The Atlanta Journal-Constitution recently did away with unsigned editorials as a result of reader feedback, or so it says.
"What we found is they don't want us to be a newspaper with a strong point of view," Julia Wallace, the newspaper's editor-in-chief told NPR. "But what they do want is, they want balance. If we have a view to the right, they want a balance of a view to the left. And they want us to be transparent about how we go about our work."
The AJC's opinion pages are devoted to both sides of any debate, apparently with the goal of letting the reader decide what's right and what's wrong.
I'm OK with that. Perhaps it is time for newspapers to do away with the unsigned editorials, which traditionally have spoken on behalf of the newspaper and not just the writer.
In some corners, publishers believe that newspapers should not weigh in on any subject, leaving the reader to render the verdict on any number of issues.
I'm not OK with that.
Without the strong voice of the daily newspaper and without editors using their bully pulpit to improve life in their communities and watchdog those in power, I believe the democratic process is damaged.
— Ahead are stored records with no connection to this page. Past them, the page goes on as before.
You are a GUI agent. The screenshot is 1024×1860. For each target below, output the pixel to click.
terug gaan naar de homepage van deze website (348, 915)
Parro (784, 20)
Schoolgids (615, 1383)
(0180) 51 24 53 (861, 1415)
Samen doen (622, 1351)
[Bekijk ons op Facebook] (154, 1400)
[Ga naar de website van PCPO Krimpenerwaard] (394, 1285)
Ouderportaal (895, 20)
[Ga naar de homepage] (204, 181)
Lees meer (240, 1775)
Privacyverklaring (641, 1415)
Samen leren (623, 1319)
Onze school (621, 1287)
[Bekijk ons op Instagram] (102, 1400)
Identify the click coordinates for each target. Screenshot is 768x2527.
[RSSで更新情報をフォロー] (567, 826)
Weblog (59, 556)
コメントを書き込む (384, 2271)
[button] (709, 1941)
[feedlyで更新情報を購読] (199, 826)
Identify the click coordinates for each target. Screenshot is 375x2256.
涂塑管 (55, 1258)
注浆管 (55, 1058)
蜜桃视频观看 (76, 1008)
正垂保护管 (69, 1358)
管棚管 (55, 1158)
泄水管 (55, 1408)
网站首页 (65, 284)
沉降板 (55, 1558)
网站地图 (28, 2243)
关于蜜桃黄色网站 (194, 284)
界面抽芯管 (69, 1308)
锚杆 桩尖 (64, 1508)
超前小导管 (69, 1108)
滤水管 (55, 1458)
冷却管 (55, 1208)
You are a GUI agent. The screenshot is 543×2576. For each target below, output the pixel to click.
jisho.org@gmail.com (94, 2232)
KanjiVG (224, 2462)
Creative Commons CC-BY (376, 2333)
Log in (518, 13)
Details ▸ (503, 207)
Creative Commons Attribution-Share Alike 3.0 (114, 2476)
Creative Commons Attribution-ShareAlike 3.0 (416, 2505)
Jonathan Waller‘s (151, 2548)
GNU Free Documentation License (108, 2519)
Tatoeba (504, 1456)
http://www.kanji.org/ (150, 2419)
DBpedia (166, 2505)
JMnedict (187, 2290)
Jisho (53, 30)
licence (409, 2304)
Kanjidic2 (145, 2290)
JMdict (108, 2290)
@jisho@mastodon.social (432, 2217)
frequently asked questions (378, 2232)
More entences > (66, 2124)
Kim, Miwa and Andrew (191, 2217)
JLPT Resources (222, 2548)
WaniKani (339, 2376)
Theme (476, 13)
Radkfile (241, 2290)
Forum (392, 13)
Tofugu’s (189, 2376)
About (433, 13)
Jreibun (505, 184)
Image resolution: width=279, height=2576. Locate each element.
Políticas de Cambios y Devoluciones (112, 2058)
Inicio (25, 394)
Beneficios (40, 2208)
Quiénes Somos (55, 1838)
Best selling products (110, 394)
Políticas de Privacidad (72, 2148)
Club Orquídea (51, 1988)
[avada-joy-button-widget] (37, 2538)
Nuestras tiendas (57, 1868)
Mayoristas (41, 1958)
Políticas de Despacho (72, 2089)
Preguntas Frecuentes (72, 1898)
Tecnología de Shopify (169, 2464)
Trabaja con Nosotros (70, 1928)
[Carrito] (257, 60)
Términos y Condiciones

Newspapers, of course, ought to be transparent when they offer opinions whether in signed or unsigned pieces. Would it help to know that the newspaper's corporate office weighed in on presidential endorsement? As a reader, I'd like to know the answer to that question.
Anyway, the Atlanta paper really must have missed the mark with its editorials if its readers now support a weak voice over a strong one. Or maybe a lot of Atlanta Journal-Constitution readers are public officials and government bureaucrats.